PETIT EXERCICE
Les affirmations suivantes concordent-elles avec l'extrait ? Répondez à chacune par oui ou non, en citant mot pour mot les termes décisifs de l'extrait.
(a) Après la découverte de l'âme, le premier instinct est de ne plus s'occuper d'autre chose.
(b) Seuls quelques rares individus ont connu cet enchantement en faisant la découverte.
(c) Certains ont fait de cette expérience un principe de réalisation.

Comment la trouver!... Il faut la chercher. Il faut la vouloir, avec persistance. Il faut que ce soit la chose importante.
(silence)
Ce qui arrive le plus souvent lorsqu’on fait l’effort intérieur nécessaire pour découvrir son âme, s’unir à elle et lui permettre de gouverner la vie, c’est une sorte d’enchantement merveilleux de cette découverte, qui fait que le premier instinct est de se dire: «Maintenant, j’ai ce qu’il me faut, j’ai trouvé la joie infinie!» et de ne plus s’occuper d’autre chose.
C’est en fait ce qui est arrivé à presque tous ceux qui ont fait la découverte, et il y en a même qui ont érigé cette expérience en principe de réalisation et qui ont dit: «Quand vous avez fait ça, tout est fait, il n’y a plus rien d’autre à faire; vous êtes arrivés au but et au bout du chemin.»

DONNÉES RECUEILLIES

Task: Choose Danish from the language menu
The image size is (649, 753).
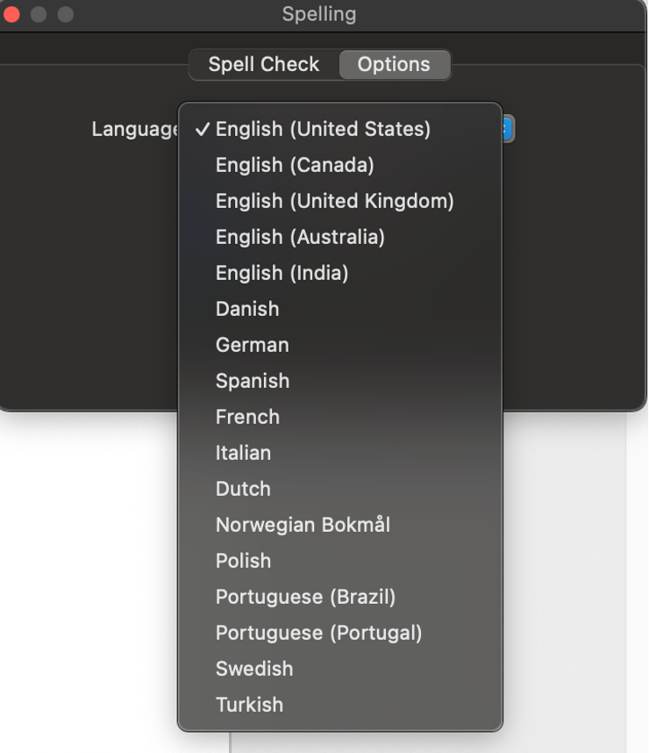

CORRIGÉ
(a) Oui : « le premier instinct est de se dire: «Maintenant, j’ai ce qu’il me faut, j’ai trouvé la joie infinie!» et de ne plus s’occuper d’autre chose ».
(b) Non : « C’est en fait ce qui est arrivé à presque tous ceux qui ont fait la découverte ».
(c) Oui : « il y en a même qui ont érigé cette expérience en principe de réalisation ».